Soluble amyloid-β in the brain: The scarlet pimpernel

Abstract

Researchers since the 1990s have predominantly focused on the amyloid hypothesis and the formation of amyloid fibrils as the culprit behind AD when we began working on soluble Abeta (sAbeta). Unexpectedly, this work produced several novel findings. First, we observed that N-terminal truncated peptides are the major components of soluble and insoluble Abeta in AD; secondly, that all sAbeta species belong to the 42 form and the sAbeta x-40 species is virtually absent in AD parenchyma; thirdly, that Abeta42 in the soluble form is non-detectable by immunoblots in plaque-free, normal brains. The later observation that sAbeta 42 species is present in amyloid beta protein precursor (AbetaPP) over-expressing brains of patients with Down syndrome in prenatal and early postnatal development argued that sAbeta is present in brain in abnormal conditions and that its appearance seeds Abeta aggregation and accumulation. Although the sAbeta we described in intact brain tissue appeared to match the soluble Abeta oligomers detected in cell media, which were subsequently shown to be the most toxic form of Abeta, our research has been virtually ignored by the Alzheimer field. It continues nevertheless.

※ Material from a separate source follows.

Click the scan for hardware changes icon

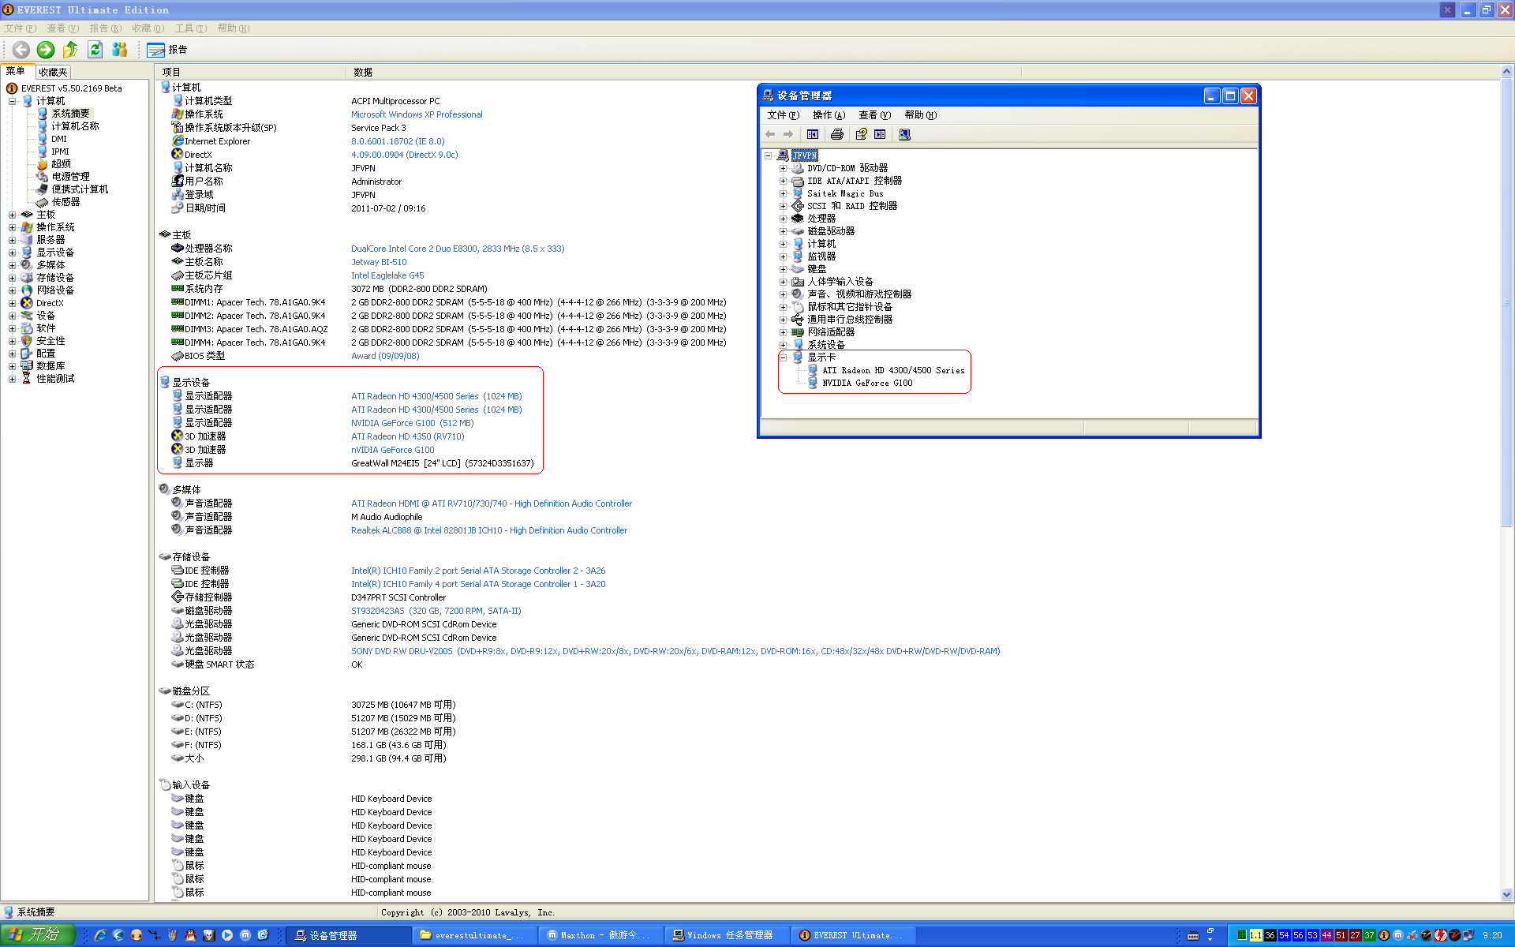(904, 134)
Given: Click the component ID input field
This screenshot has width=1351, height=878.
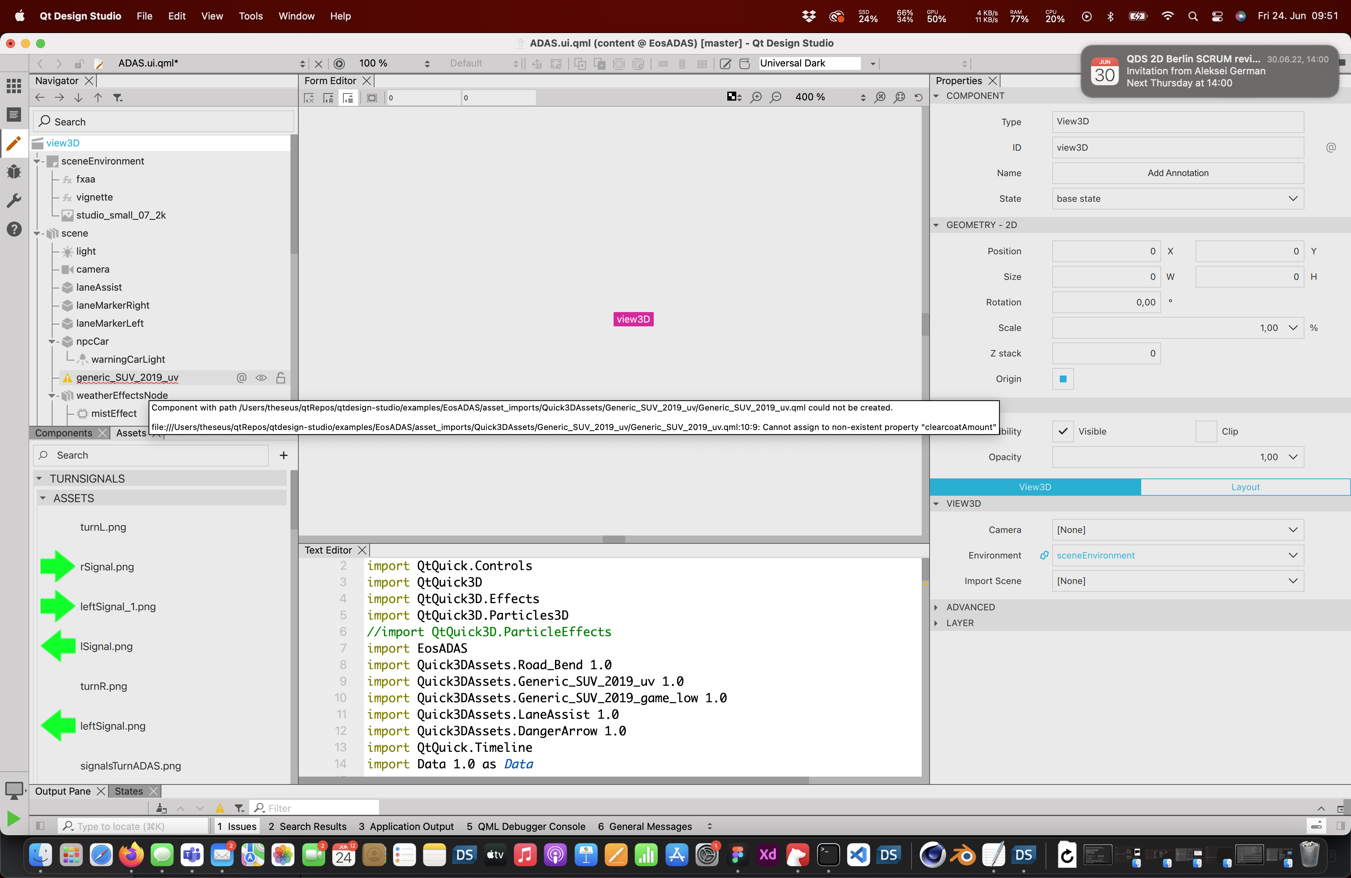Looking at the screenshot, I should pyautogui.click(x=1177, y=147).
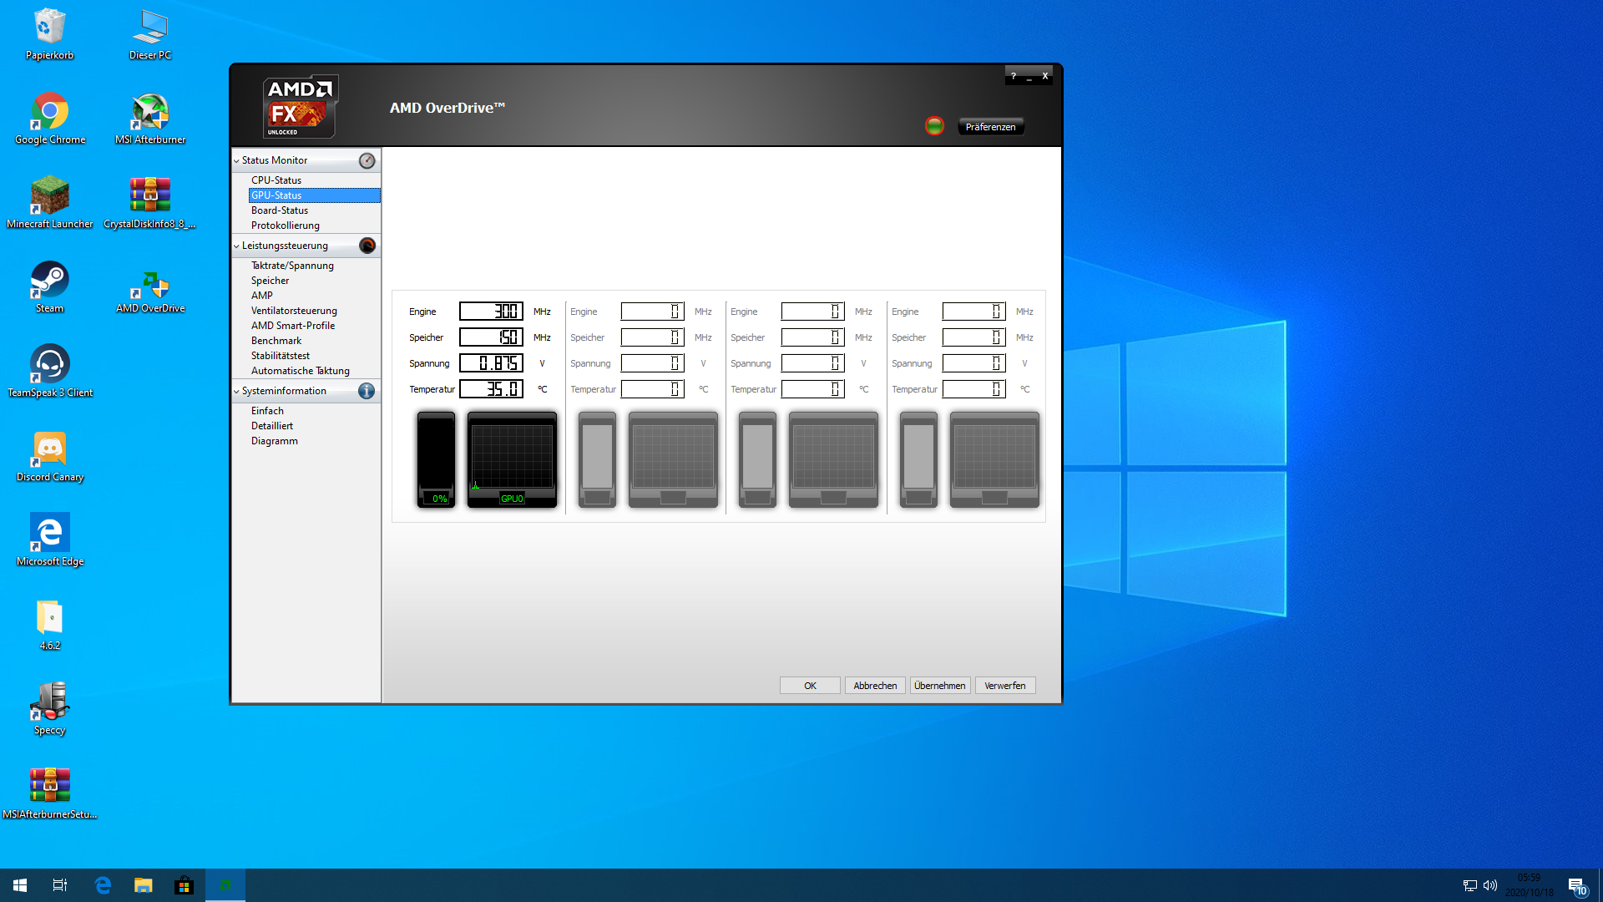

Recently we demonstrated that the sAbeta species present in physiologically aging brains are different from those present in brains with sporadic AD as the latter form oligomers more quickly, are more toxic to neurons, and produce more severe membrane damage than the Abeta species associated with normal brain aging. Furthermore, in familial AD, the composition of soluble Abeta appears to dictate distinctive features of the disease phenotype introducing the notion of Abeta strains, a concept well established in prion diseases.